Appointed by President Franklin Delano Roosevelt, Perkins pushed social reforms that millions of Americans rely on today, including Social Security, a federal minimum wage, unemployment benefits and the 40 hour workweek.

She advocated for New Deal programs like the Civilian Conservation Corps, the Depression-era program that put people to work on environmental projects.

Before joining Roosevelt’s Cabinet, Perkins fought for worker rights in New York City and helped convince the state legislature to limit working hours for women to 55 hours per week. 

Perkins witnessed the Triangle Shirtwaist Factory fire, which killed nearly 150 workers, mostly women, spurring her advocacy for worker’s rights.

Perkins was in the minority in Roosevelt’s Cabinet in supporting refuge for Jewish immigrants fleeing European anti-Semitism. She convinced Roosevelt to combine immigration quotas for Germany and Austria, allowing Austrian Jews to have better odds of entering the U.S.

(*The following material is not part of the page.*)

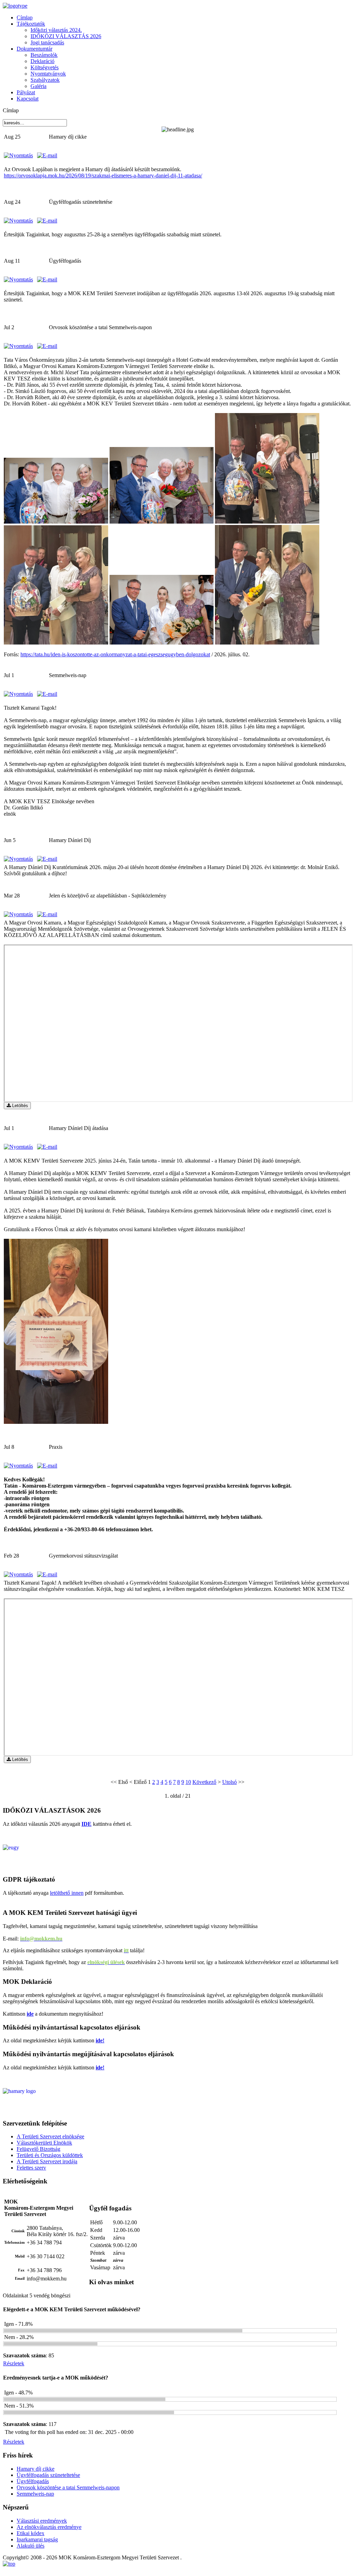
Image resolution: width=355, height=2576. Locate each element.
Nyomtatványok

Perkins did not become a hero to women’s rights advocates, though, in part because she did not wholly embrace the push for the Equal Rights Amendment.

“The male historians of the ‘Mad Men’ era that came after her sort of began systematically erasing her from history, and then when the women’s movement came along, they never embraced her because she had an ambivalent attitude toward the Equal Rights Amendment,” said Kirstin Downey, a former Washington Post reporter.